Collected data:
— begin —
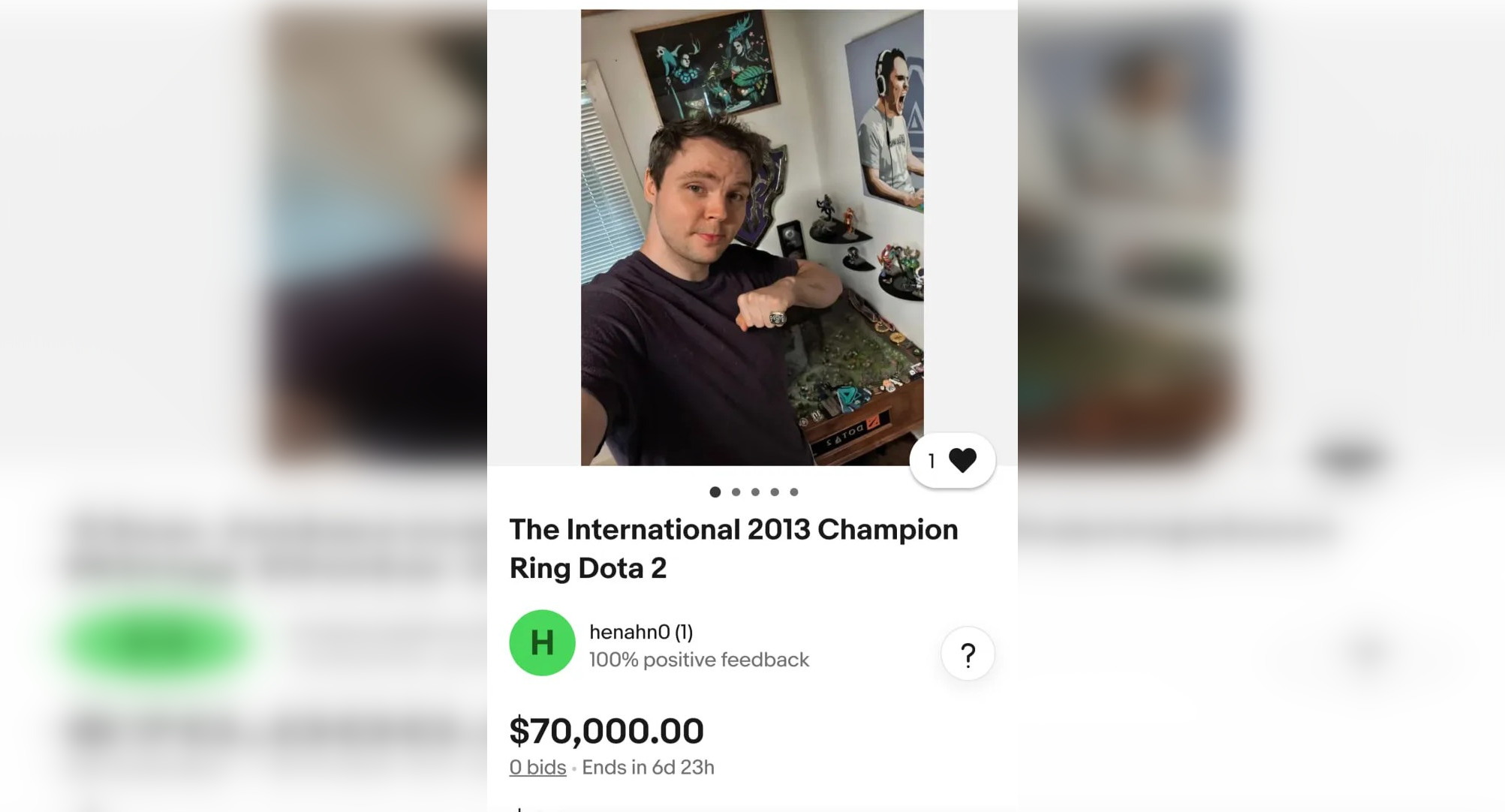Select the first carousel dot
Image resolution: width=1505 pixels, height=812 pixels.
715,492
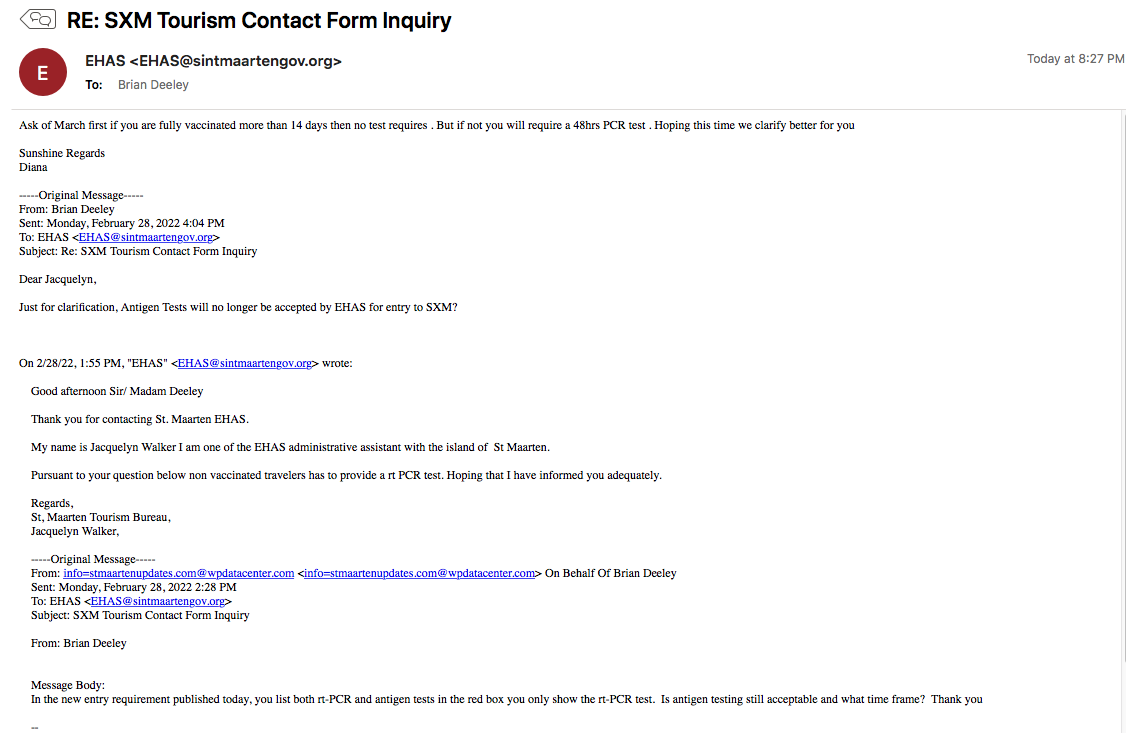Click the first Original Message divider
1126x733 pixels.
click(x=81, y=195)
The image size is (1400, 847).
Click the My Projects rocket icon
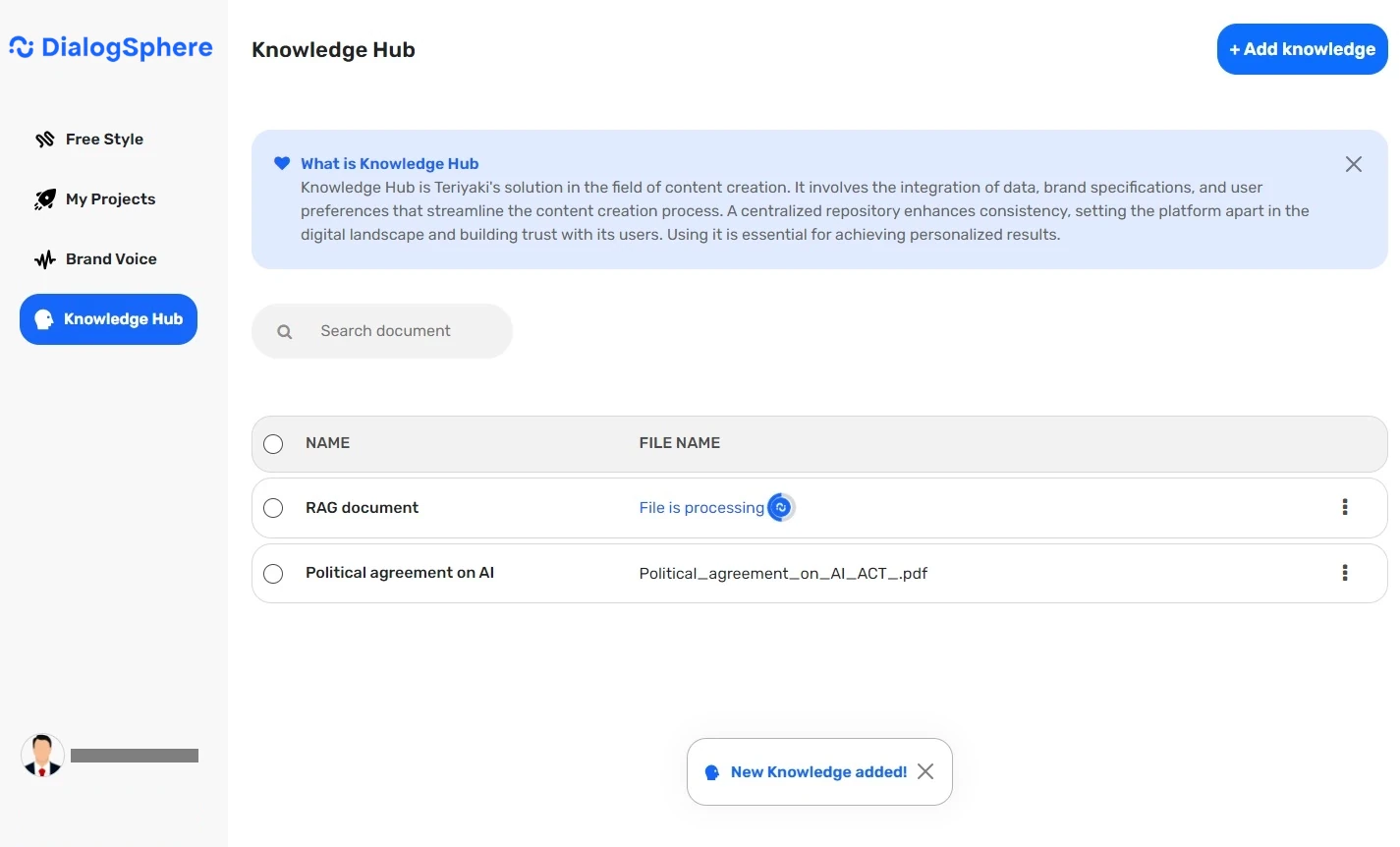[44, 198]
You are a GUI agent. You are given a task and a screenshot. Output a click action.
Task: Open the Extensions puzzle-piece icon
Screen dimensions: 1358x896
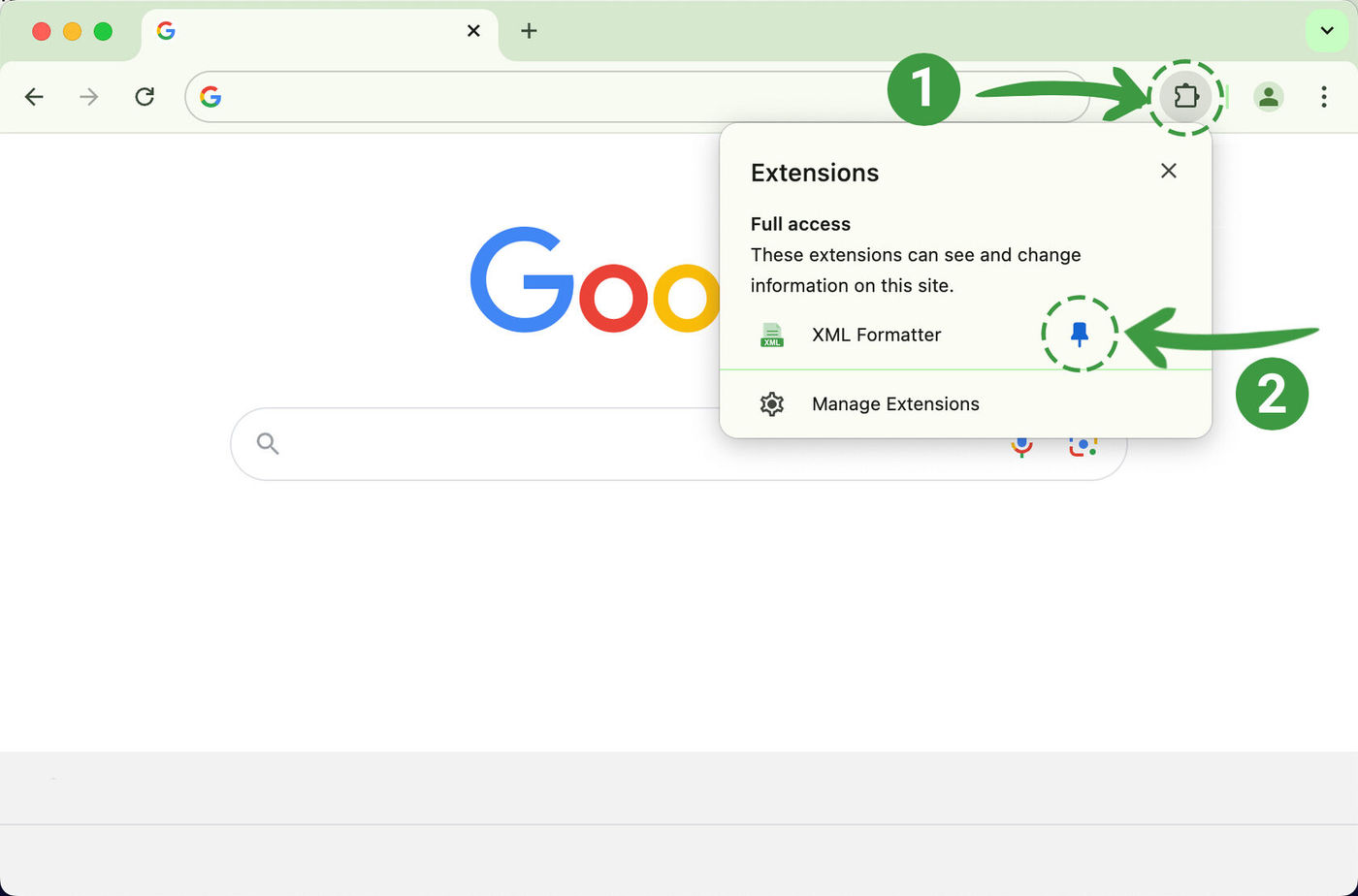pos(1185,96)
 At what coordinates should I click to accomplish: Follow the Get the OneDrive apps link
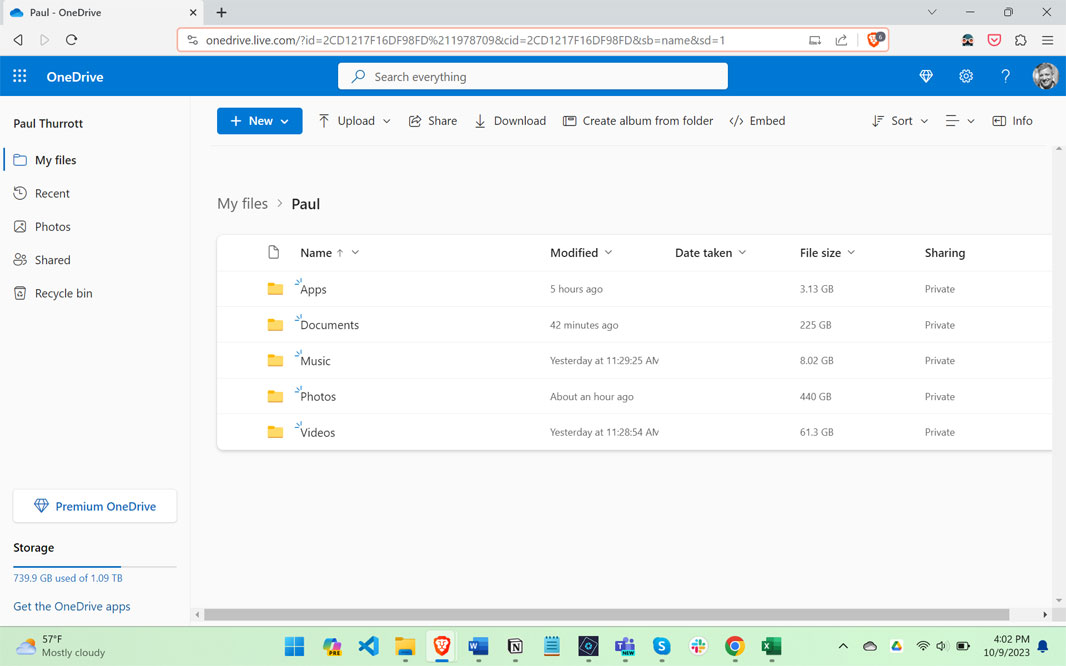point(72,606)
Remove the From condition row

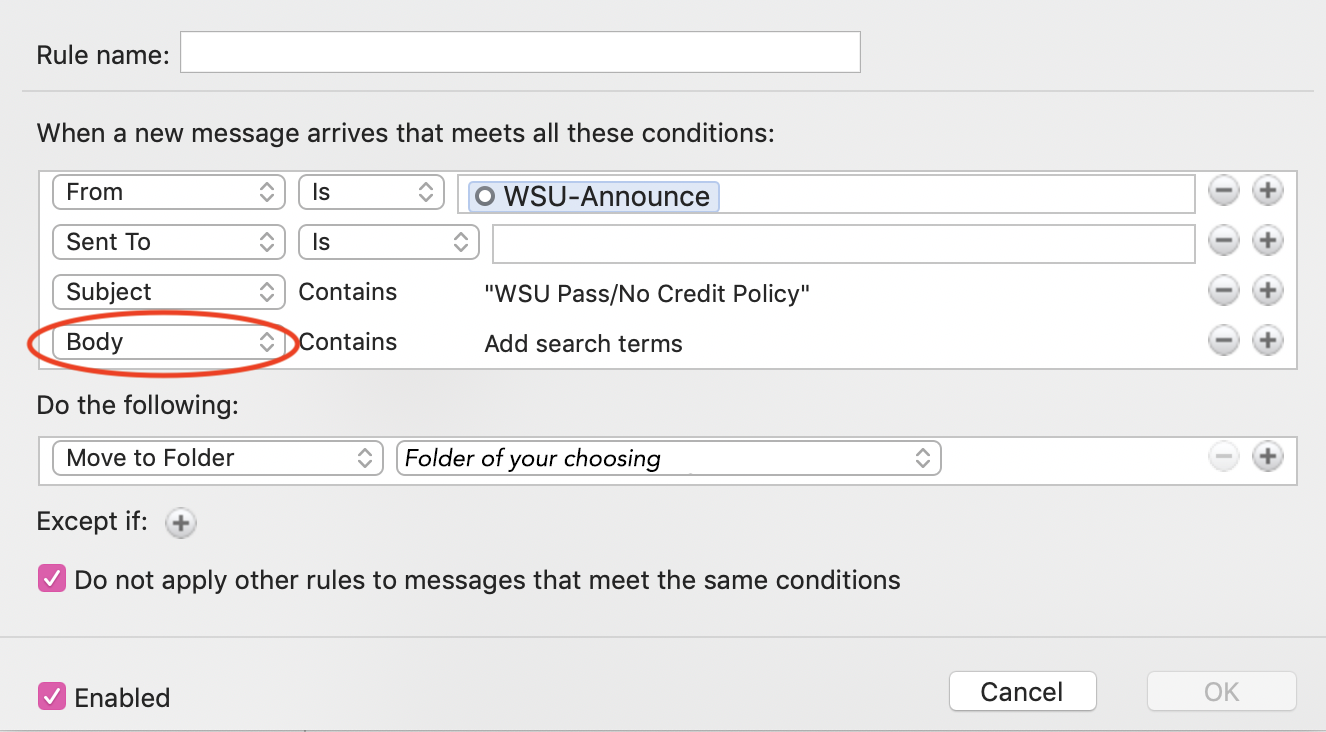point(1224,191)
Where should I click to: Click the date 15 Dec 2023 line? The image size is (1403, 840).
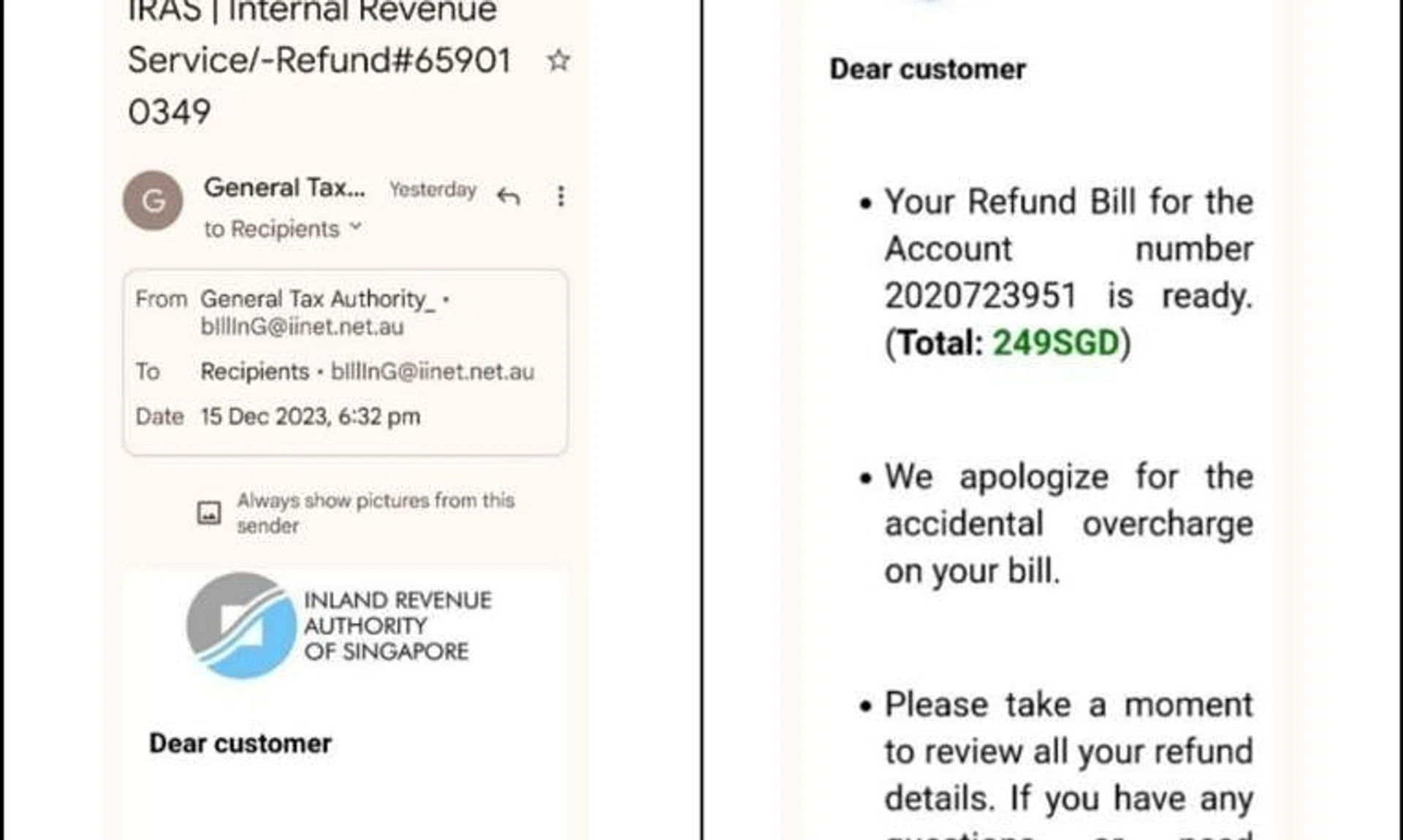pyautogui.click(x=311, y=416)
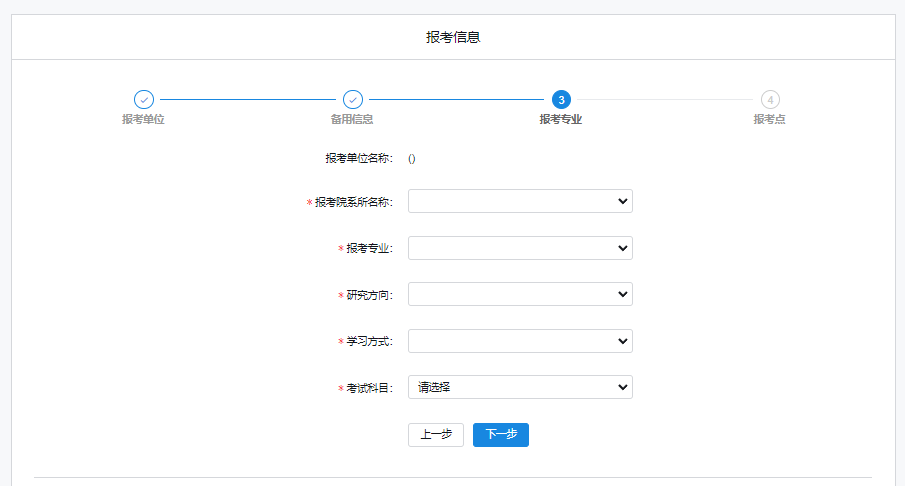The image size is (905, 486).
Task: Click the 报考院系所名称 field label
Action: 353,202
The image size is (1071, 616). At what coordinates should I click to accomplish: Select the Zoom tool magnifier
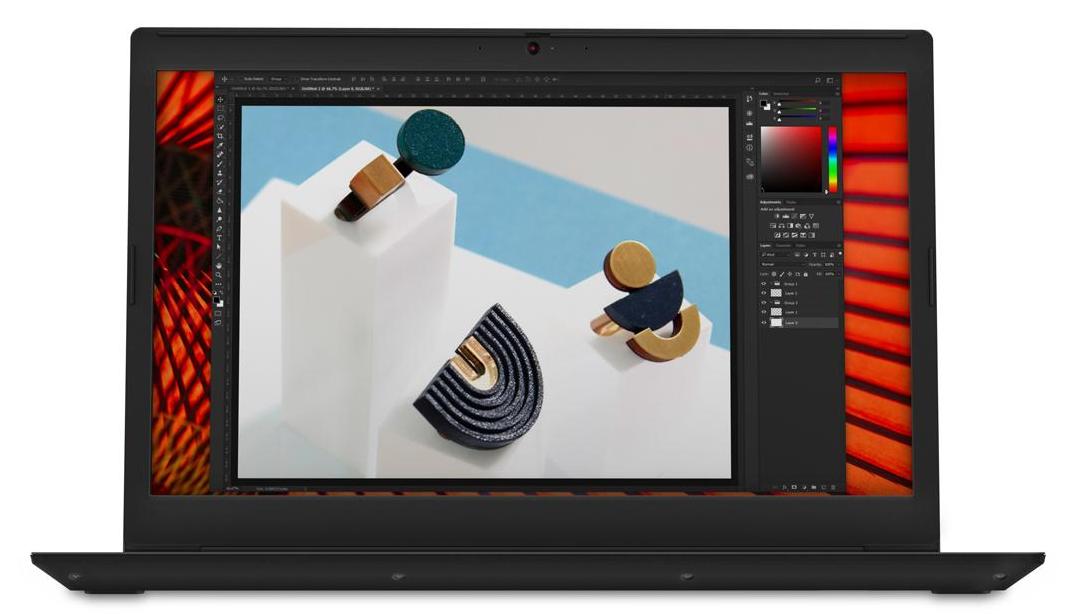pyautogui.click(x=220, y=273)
— end —
* [INSTRUCTION] Rewrite the records above as a numbered list with one line per item, omitting blank lines and leaving out the pictures.

* [TASK ANSWER]
1. Select the first carousel dot
2. Image resolution: width=1505 pixels, height=812 pixels.
3. 715,492
4. Click the first Original Message divider
5. 1126x733 pixels.
6. click(x=81, y=195)
7. The image size is (1400, 847).
8. Click the My Projects rocket icon
9. [44, 198]
10. You are a GUI agent. You are given a task and a screenshot. Output a click action.
11. Task: Open the Extensions puzzle-piece icon
12. Screen dimensions: 1358x896
13. pos(1185,96)
14.  At what coordinates should I click to accomplish: Follow the Get the OneDrive apps link
15. point(72,606)
16. Remove the From condition row
17. point(1224,191)
18. Where should I click to: Click the date 15 Dec 2023 line? The image size is (1403, 840).
19. pyautogui.click(x=311, y=416)
20. The image size is (905, 486).
21. Task: Click the 报考院系所名称 field label
22. Action: 353,202
23. The image size is (1071, 616). At what coordinates should I click to accomplish: Select the Zoom tool magnifier
24. pyautogui.click(x=220, y=273)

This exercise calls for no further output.